## Provided information
BEGIN
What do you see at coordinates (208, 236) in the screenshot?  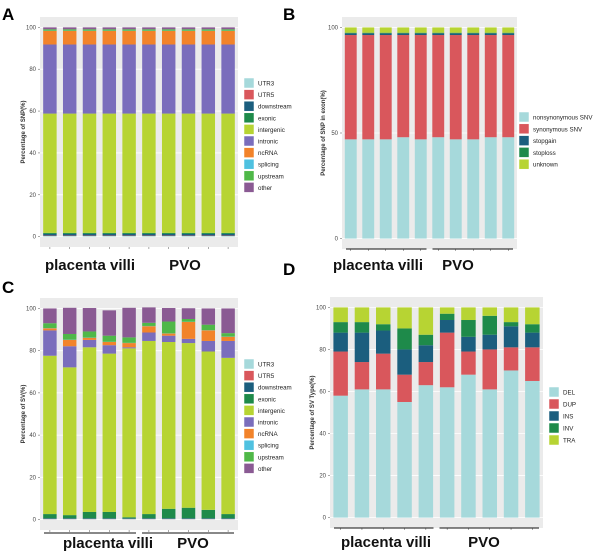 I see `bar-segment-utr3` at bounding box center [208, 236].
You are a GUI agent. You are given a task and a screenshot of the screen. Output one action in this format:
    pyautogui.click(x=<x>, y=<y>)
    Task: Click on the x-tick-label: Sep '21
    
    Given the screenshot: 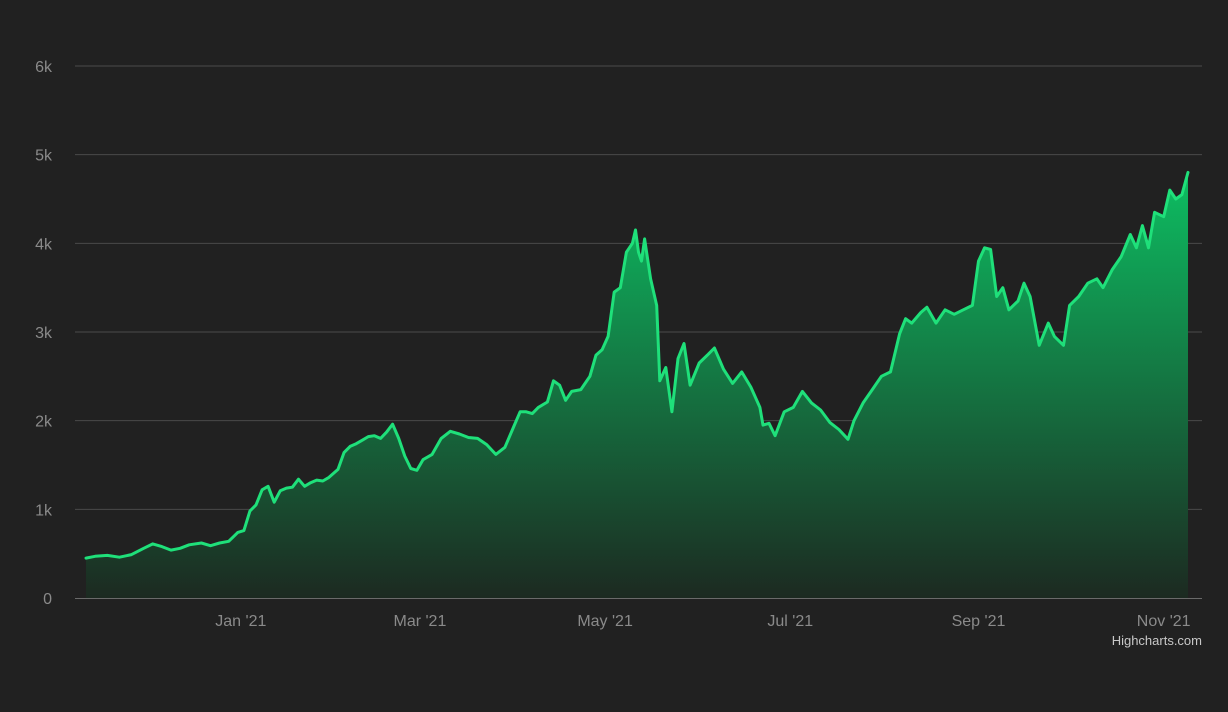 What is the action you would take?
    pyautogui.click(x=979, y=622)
END
BEGIN
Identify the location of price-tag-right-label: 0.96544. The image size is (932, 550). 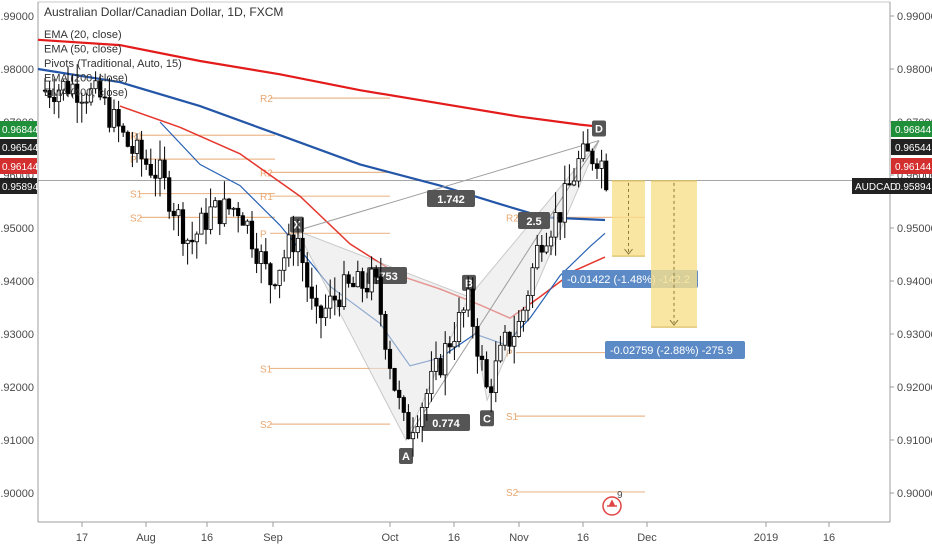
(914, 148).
END
BEGIN
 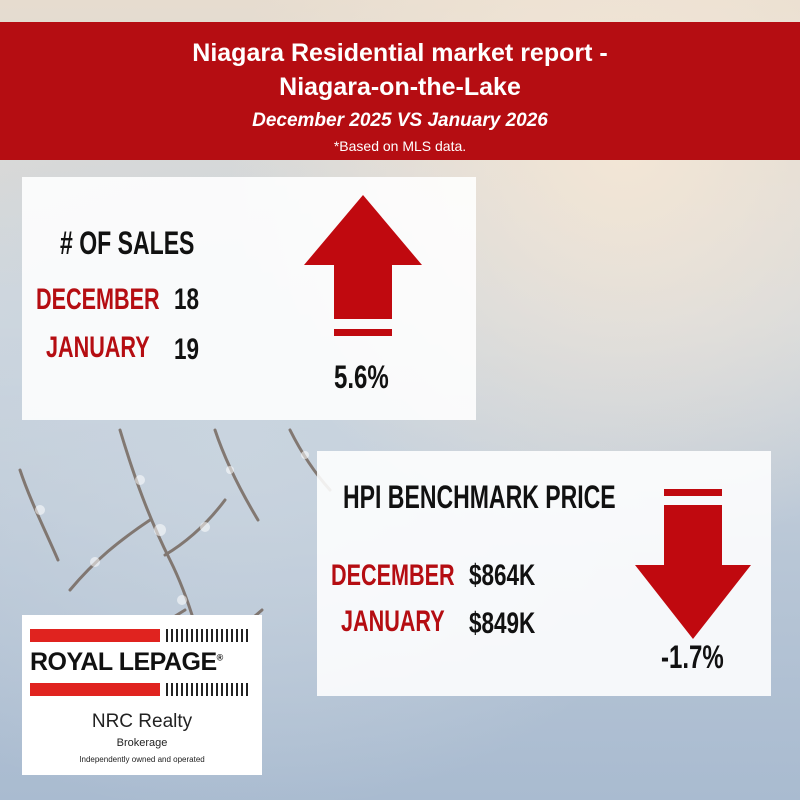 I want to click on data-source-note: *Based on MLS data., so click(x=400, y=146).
END
## Work order
Please restate the stretch of records from the line containing "Identify the location" through the line containing "(914, 148).", both included, without the pictures.

## Answer for this exercise
Identify the location of price-tag-right-label: 0.96544. The image size is (932, 550). 
(914, 148).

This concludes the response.